How to Write Your Own Comic Strip Resource Locator Module

The following applies to netcomics version 0.10 & higher. The 'func' field is new for version 0.6. The 'name' field has been done away with, but netcomics will still use it and makes it possible for you to not have to supply a 'title' and 'type', but that's not recommended for maintaince purposes. Although not recommended, you may still use the old way (versions 0.1 to 0.4) because I've kept netcomics as backwards compatible as possible.

RLI: Resource Locator Information

The following table describes the RLI (Resource Locator Information) hash structure.

Required? Field Format Example Description

yes title Full Name "My Comic" The name of the comic strip. You may have spaces, but don't include apostrophes or other symbols that don't work well for file names.

no author Full Name(s) "Jane Doe & John Doe" The name(s) of the author(s) of the comic strip. You may include practically any characters. You can embed HTML in it if you want it formatted special or include a special link.

yes type file type 'gif' The file type of the comic strip to be downloaded. This field is used to create the name of the file.

no main URL "http://www.comp.com/" This URL is used only in creating the webpage as the hyperlink of the comic's name.

no archives URL "http://www.comp.com/archive/" This URL is used only in creating the webpage as the hyperlink for the comic's archives.

yes base URL "http://www.comp.com/" This should be the part of the URL that is common between the page's URL and the comic's URL. Typically, this is just the main URL for the website.

no pagebase URL "http://pages.comp.com/" Used if the base URL for the HTML page to be parsed needs to be different than the bases for the expr or func attributes.

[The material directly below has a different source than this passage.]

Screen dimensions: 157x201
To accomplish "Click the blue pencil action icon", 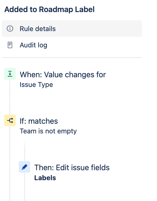I will 24,167.
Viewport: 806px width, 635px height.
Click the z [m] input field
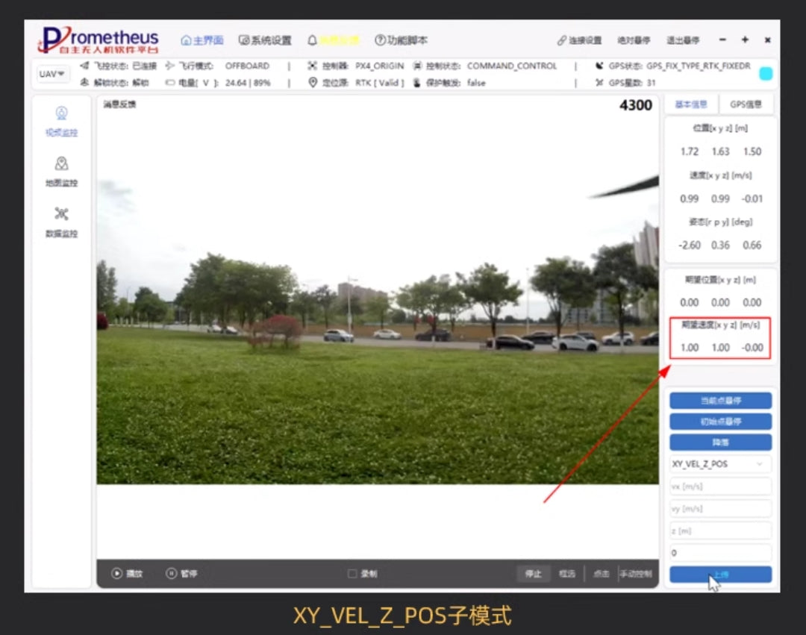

no exprbase URL "http://images.comp.com/" Used if the base URL for the actual image needs to be different than the bases for the page or func attributes.

no funcbase URL "http://security.comp.com/" Used if the base URL to be used in a user-defined function needs to be different than the bases for the page or expr attributes.

yes page latter half of
a URL strftime("archives/mycomic-
%y%m%d.html",@ltime) This field is completes the URL when appended to base for the comic, or an HTML page that contains a link to another URL used to get the comic. When it points to the comic itself, the field, exprs, is set to undef, or is not specified at all. When it points to a document containing some other reference that can be used to locate the comic, the field, exprs is used.

no exprs regular
expressions "(comics/mycomic-\\d+.gif)"
This field is an array of regular expressions used to find the last part of the URL for the comic. Once a starting web page has been downloaded using the concatenation of base and page, the elements of the array are used, one by one, to match on some text in the page downloaded. The last regular expression in the array is used as the one to create a URL to download the comic itself.

Each element of the array is a regular expression. It is required that a pair of parenthesis is left around the part of the text being matched on to be used as the completing part of the next URL to obtain the comic strip or another web page containing another reference to be matched on. There only needs to be one set of parenthesis in each regular expression. If more than one pair exists, only the one that causes $1 to be defined in the perl code will be used (IOW, nothing fancy here. netcomics doesn't have any special logic, and is coded to only deal with $1).

no func subroutine
reference sub {
return ("${date}a.gif",
"${date}b.gif");
}
This field provides the ability for multiple files to be downloaded from a website for a single comic, and for the RLI to be dynamically regenerated. This function is run by netcomics' engine after the initial page & expressions are run on it if either of those fields are provided. Thet text from the last page downloaded is passed into the function.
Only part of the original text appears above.